Me llamo Álex, no se leer ni escribir pero tengo muy claro todo lo demás y lo cuento aquí.
Tengo cuatro años recién cumplidos, y mis papás hace ya mucho tiempo que vienen dándome la chapa con lo de que iba a tener una nueva hermanita… que si tienes que quererla mucho, que si tú serás el hermano mayor, que si ella será muy pequeñaja y no tendrá dientes, que si llegará para tu cumple…, en fin un montón de historias supongo que para que me fuese haciendo a la idea. Tranquilos ya lo he entendido; de repente yo, el rey de la casa tendrá que compartir trono con una enana desdentada y casi calva que lo único que hace es mamar y dormir. Puaffff vaya aburrimiento…

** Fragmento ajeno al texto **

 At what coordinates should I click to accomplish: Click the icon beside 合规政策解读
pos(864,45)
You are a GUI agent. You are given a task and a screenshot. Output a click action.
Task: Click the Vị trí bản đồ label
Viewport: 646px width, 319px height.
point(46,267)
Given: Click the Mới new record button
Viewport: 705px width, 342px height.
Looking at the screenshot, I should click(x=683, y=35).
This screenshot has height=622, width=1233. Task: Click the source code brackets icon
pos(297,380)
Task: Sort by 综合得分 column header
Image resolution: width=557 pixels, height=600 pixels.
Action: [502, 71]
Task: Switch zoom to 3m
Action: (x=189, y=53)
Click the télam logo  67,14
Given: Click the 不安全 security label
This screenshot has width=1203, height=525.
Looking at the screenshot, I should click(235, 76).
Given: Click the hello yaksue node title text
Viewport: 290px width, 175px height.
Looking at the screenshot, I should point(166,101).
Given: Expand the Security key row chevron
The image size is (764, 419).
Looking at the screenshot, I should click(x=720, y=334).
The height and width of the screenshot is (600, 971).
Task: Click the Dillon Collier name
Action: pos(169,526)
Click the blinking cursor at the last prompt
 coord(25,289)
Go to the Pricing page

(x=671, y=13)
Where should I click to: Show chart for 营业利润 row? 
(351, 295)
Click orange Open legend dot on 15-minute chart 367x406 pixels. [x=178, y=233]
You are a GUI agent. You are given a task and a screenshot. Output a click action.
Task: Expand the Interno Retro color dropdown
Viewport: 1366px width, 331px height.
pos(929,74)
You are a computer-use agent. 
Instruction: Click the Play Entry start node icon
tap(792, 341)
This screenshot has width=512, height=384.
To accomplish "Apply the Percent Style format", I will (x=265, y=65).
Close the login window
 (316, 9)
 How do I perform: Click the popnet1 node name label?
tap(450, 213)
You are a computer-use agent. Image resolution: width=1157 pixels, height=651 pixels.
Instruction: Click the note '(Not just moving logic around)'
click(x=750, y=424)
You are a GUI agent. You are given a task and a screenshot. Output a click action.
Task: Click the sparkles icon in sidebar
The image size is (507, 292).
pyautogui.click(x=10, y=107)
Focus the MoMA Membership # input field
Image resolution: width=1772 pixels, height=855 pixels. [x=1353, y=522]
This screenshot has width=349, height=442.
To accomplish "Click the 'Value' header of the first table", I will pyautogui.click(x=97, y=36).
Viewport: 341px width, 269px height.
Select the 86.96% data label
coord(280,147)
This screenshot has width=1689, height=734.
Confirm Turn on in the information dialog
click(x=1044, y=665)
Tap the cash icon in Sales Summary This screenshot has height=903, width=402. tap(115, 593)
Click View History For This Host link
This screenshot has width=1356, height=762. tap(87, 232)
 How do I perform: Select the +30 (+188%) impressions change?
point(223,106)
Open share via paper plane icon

El caso es que mi tata, (así llamamos a los hermanos en mi pueblo), es muy guapa, aburrida pero guapa, efectivamente no tiene ningún diente, lo se porque me he entretenido, en un descuido de mis papás, en meterle el dedidto en la boca. No no tiene dientes, tiene una pinza rarísima en el ombligo y no sabe hacer nada. Bueno sí vomita y hace caca sin parar… ya ves tú…, vaya cosas…
No me la dejan, no dejan que la coja “apa”, ni que la achuche, ni que le pellizque el culete, no me dejan siquiera ni que le destroce sus peluches. Mal empezamos. Así y todo la quiero un montón, la pobre ha estado malita, fui a verla al hospital y estaba llena de tubos y cables… resulta que no salió para mi cumple como me habían dicho, esperó muchos días más para salir, la puñetera. Ella se lo perdió porque no pudo salir a tocar el tambor en Semana Santa y eso que ya le habíamos comprado uno… bueno, el caso es que al tardar tanto la pobre salió muy cansada y ahora tiene que descansar mucho y por eso está siempre durmiendo… vamos digo yo.
En fin Alma que te quiero mucho aunque seas muy aburrida. Muuuuaaaaacccc un beso con babas para tí tatita.